### WHAT IS NEEDED
Among the records, find the lines that hold the string "השתלת" and return them.

### RECORDS FOR THIS EXERCISE
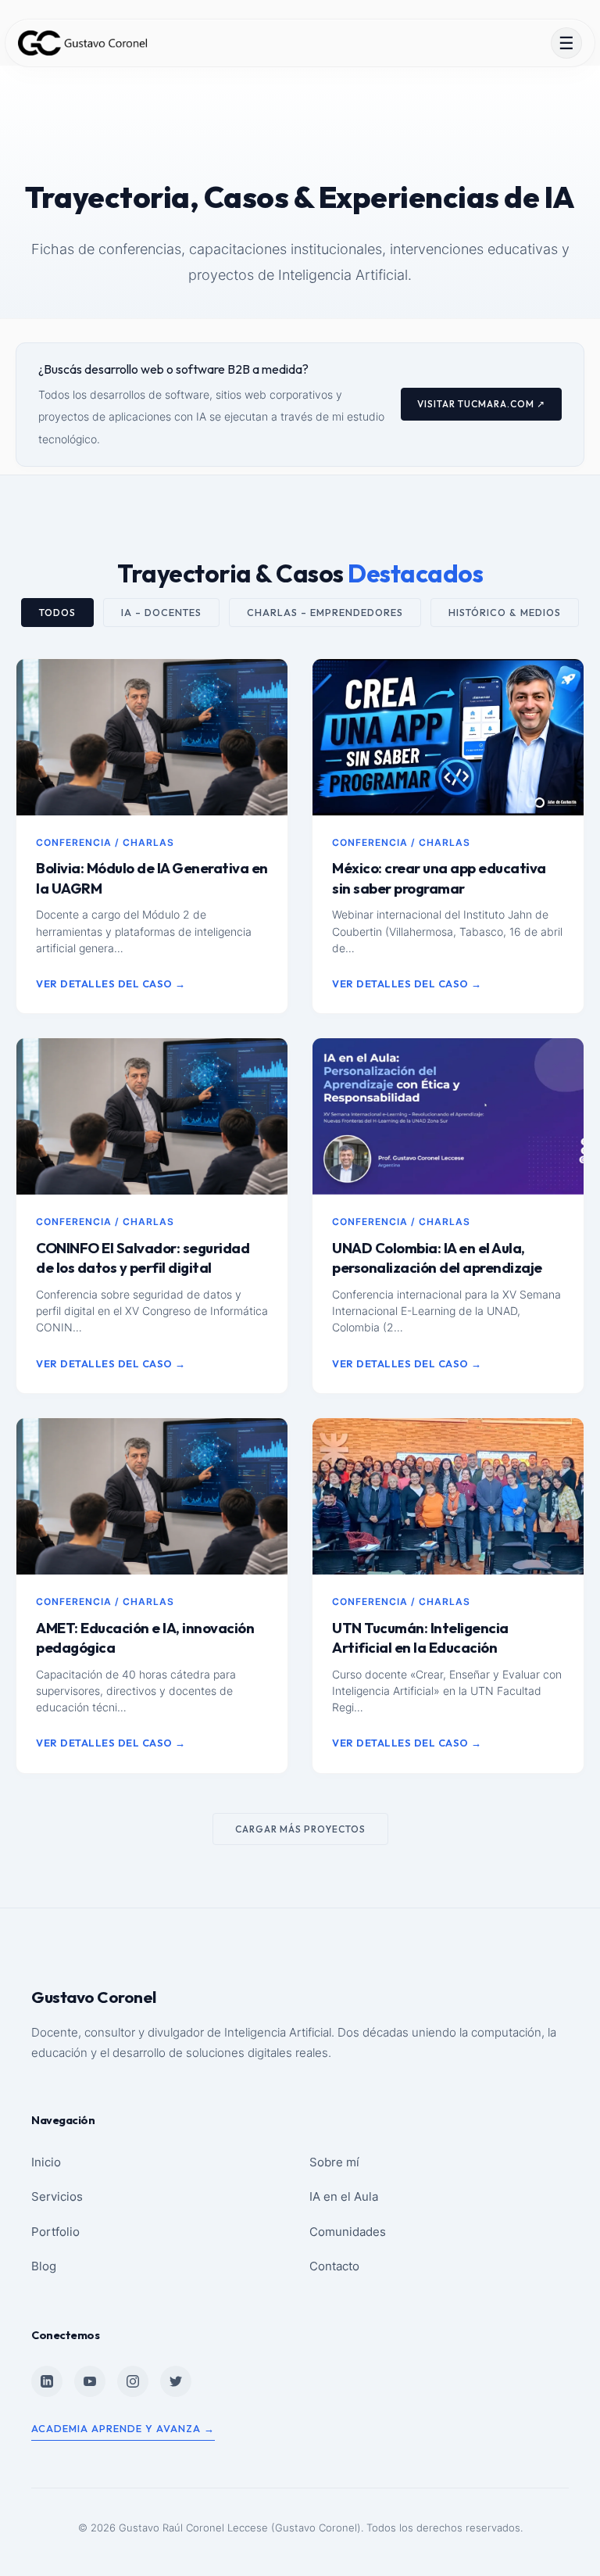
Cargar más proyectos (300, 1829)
...
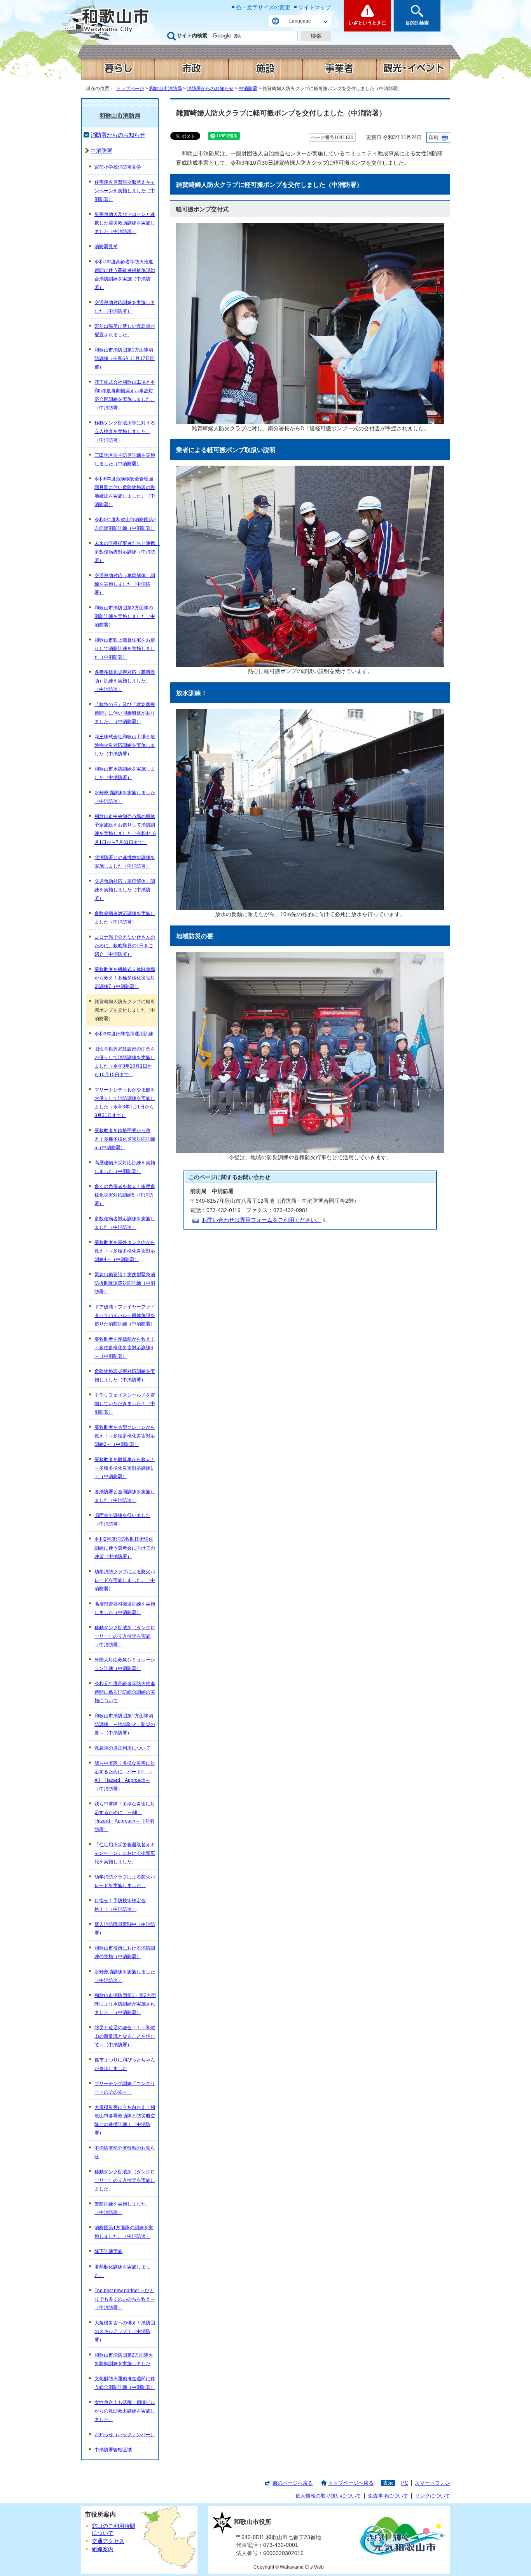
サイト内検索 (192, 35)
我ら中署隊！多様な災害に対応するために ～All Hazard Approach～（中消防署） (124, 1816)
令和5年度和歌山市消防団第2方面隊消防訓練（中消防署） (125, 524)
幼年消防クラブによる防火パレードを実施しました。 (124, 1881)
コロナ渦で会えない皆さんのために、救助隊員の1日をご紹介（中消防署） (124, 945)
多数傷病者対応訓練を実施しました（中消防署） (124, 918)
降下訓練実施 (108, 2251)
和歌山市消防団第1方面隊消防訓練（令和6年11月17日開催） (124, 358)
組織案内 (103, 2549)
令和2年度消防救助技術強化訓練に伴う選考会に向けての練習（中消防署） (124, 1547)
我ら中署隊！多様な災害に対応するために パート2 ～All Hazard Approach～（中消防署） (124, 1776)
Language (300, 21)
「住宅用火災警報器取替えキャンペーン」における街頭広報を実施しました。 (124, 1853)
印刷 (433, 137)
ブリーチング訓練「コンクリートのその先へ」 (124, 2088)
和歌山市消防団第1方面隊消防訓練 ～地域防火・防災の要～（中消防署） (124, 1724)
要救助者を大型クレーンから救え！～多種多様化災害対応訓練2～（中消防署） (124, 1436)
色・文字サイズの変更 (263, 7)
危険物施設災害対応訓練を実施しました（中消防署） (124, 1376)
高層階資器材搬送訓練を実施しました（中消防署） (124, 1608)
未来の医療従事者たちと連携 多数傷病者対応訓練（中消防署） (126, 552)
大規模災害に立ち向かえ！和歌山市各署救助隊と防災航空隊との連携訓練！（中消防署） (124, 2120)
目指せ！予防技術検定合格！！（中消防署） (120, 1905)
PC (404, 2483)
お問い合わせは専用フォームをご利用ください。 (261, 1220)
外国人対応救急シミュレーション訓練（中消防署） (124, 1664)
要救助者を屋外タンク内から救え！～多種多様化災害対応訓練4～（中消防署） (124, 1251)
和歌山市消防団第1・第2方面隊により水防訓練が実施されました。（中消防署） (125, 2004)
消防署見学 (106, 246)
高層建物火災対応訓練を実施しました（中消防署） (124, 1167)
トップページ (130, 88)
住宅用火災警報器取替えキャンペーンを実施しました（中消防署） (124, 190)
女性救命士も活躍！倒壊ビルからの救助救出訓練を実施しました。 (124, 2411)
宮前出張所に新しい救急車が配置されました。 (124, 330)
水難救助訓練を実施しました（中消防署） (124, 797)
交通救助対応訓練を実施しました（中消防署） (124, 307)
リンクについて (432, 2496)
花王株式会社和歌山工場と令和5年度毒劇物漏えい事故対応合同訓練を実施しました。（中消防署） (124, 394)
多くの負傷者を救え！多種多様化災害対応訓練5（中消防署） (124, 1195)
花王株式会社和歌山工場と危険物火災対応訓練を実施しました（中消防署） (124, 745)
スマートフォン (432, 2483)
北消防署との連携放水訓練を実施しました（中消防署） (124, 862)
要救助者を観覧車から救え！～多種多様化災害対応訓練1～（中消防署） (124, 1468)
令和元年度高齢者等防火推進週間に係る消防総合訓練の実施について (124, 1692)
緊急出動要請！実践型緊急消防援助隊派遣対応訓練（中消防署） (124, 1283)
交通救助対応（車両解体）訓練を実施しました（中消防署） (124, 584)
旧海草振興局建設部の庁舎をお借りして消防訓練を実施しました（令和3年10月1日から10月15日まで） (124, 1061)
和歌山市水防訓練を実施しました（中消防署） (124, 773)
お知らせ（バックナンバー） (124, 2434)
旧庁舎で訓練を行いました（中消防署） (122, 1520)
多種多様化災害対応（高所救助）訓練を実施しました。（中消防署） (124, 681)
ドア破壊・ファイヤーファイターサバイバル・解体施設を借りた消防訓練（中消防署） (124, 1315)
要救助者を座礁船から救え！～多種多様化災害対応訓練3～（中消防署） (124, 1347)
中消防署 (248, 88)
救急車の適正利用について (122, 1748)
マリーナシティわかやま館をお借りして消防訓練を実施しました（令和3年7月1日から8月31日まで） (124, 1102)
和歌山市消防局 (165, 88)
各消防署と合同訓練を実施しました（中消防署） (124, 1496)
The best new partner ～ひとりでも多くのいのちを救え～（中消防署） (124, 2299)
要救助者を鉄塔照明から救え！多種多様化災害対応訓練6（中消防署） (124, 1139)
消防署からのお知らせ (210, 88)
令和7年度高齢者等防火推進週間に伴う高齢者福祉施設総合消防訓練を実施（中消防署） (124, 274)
* * *
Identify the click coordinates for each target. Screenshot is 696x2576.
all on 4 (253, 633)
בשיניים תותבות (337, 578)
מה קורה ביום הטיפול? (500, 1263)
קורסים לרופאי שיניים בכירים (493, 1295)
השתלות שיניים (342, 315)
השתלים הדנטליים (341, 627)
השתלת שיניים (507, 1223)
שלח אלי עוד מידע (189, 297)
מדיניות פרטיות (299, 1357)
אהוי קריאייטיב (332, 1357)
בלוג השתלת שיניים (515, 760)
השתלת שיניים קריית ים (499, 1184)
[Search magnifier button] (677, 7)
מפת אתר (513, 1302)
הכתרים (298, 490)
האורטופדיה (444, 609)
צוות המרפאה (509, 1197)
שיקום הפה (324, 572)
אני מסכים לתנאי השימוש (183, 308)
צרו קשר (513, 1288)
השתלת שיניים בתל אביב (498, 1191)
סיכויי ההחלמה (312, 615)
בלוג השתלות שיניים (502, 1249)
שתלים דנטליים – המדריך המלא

### ANSWER BOX
השתלת שיניים (507, 1223)
בלוג השתלת שיניים (515, 760)
השתלת שיניים קריית ים (499, 1184)
השתלת שיניים בתל אביב (498, 1191)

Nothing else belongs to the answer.